Suppose you have a job providing coffee for all the partners of a firm, say 10 partners. The partners come by your stand and you are tasked to provide each one with coffee whenever they ask. If they do not get their coffee, empires will lie in ruins so failure to provide coffee is not an option. You are selling coffee of exceptional quality.
At times, all 10 come by to get coffee so you had to spend extra to get the Jetson's Ten-Cup-O-Rama coffee maker so you will be ready if they all come by at the same time. The financing for this amazing coffee maker costs you $51 per month. On average the partners drink 6 cups per day each. On average you are selling 1,020 cups per month so this comes out to a financing cost recovery of 5 cents per cup.

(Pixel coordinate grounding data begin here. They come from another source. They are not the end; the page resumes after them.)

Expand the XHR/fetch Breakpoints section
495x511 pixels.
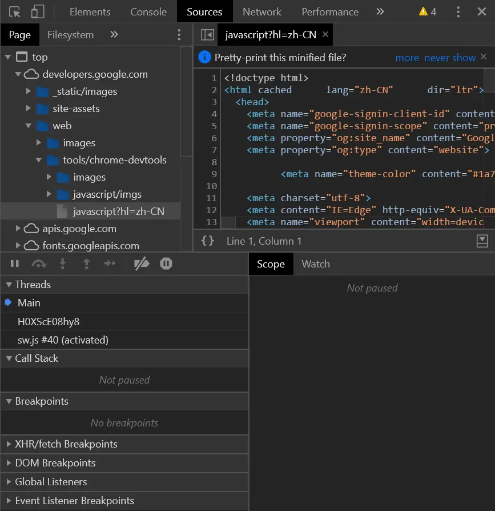coord(66,444)
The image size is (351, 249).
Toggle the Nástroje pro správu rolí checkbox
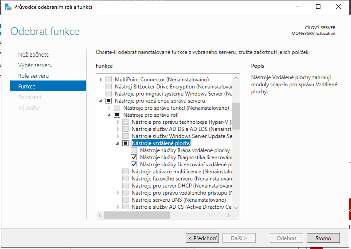pyautogui.click(x=117, y=115)
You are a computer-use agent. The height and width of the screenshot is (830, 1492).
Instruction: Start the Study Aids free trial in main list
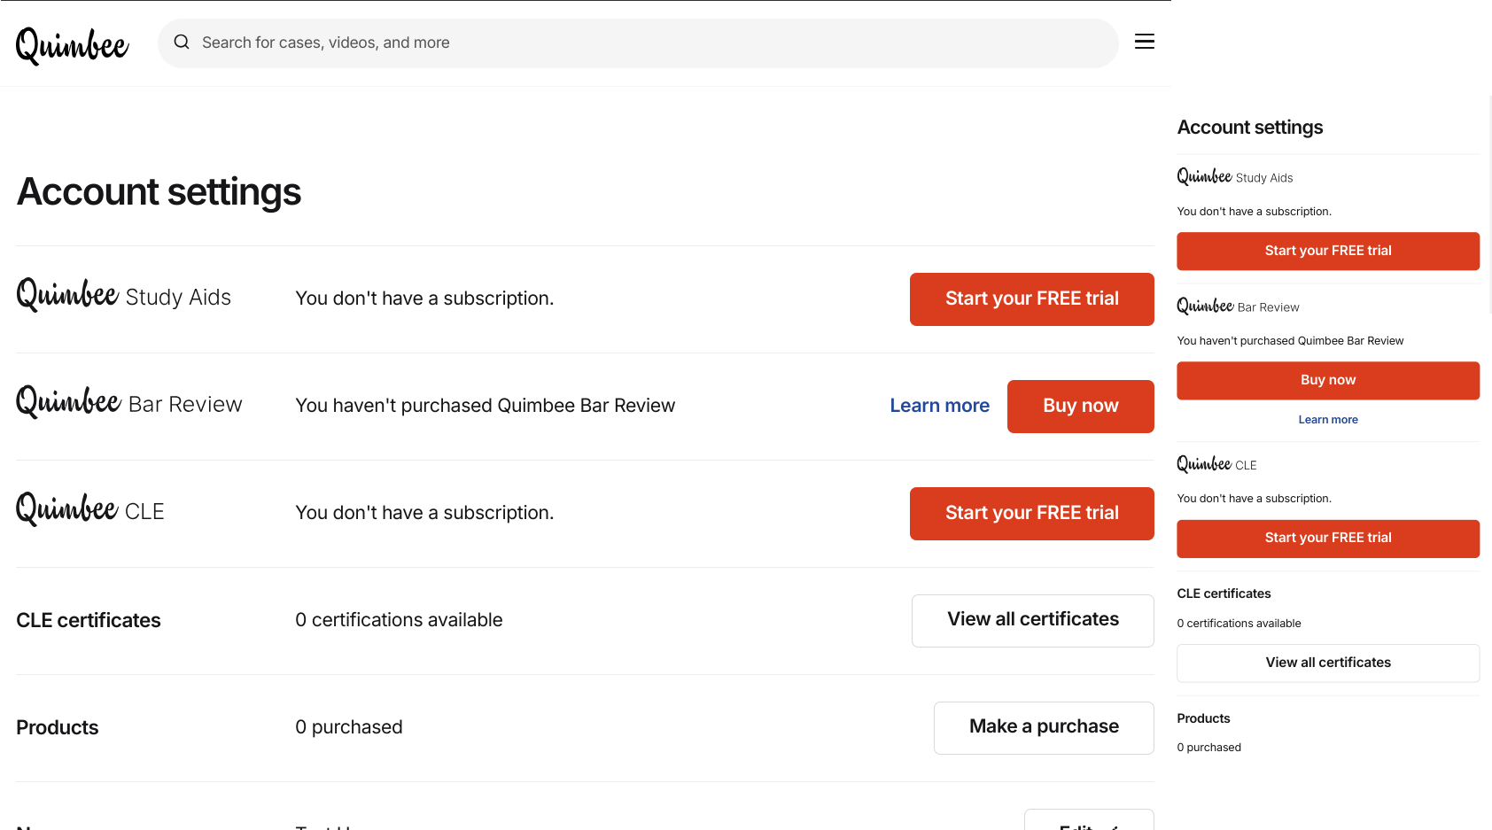tap(1031, 299)
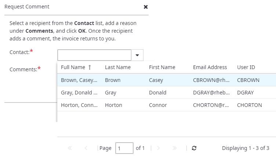Go to last page icon

[175, 148]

Your all-in space rental is $85 per month so you charge each partner a coffee-club members fee of $8.50 per month.
The costs that depend on the amount of coffee made (like coffee, filters, cups etc) run you about 30 cents per cup.
The overheads, etc are $102 per month and average 10 cents per cup.
Your margin is 5 cents per cup.
So you charge:
Member ship fee of $8.50/month per partner
A per-cup fee of $0.05 (financing) + $0.30 (volume costs) + $0.10 (overheads) + $0.05 (margin) = $0.50 per cup.
The monthly revenues are:
1020 cups * $0.50 per cup + $8.50 * 10 partners = $595
The monthly expenses are:
$51 (Ten-Cup-O-Rama) + $85 (rent) + $102 (overhead) + 1020 * $0.30 (volume costs) + 1020 * $0.05 (margin) = $595
Now comes along the idea that a select number of partners might brew their own coffee if they want, but you still have to provide coffee if they decide to not brew their own. If they brew any extra coffee that they do not drink, you have to buy it from them. They also have the option to brew extra coffee in the morning and to have you absorb this extra into your coffe supply, but they can get a fresh cup of coffee later in the day at no charge because they provided you an extra cup of fresh coffee earlier in the day.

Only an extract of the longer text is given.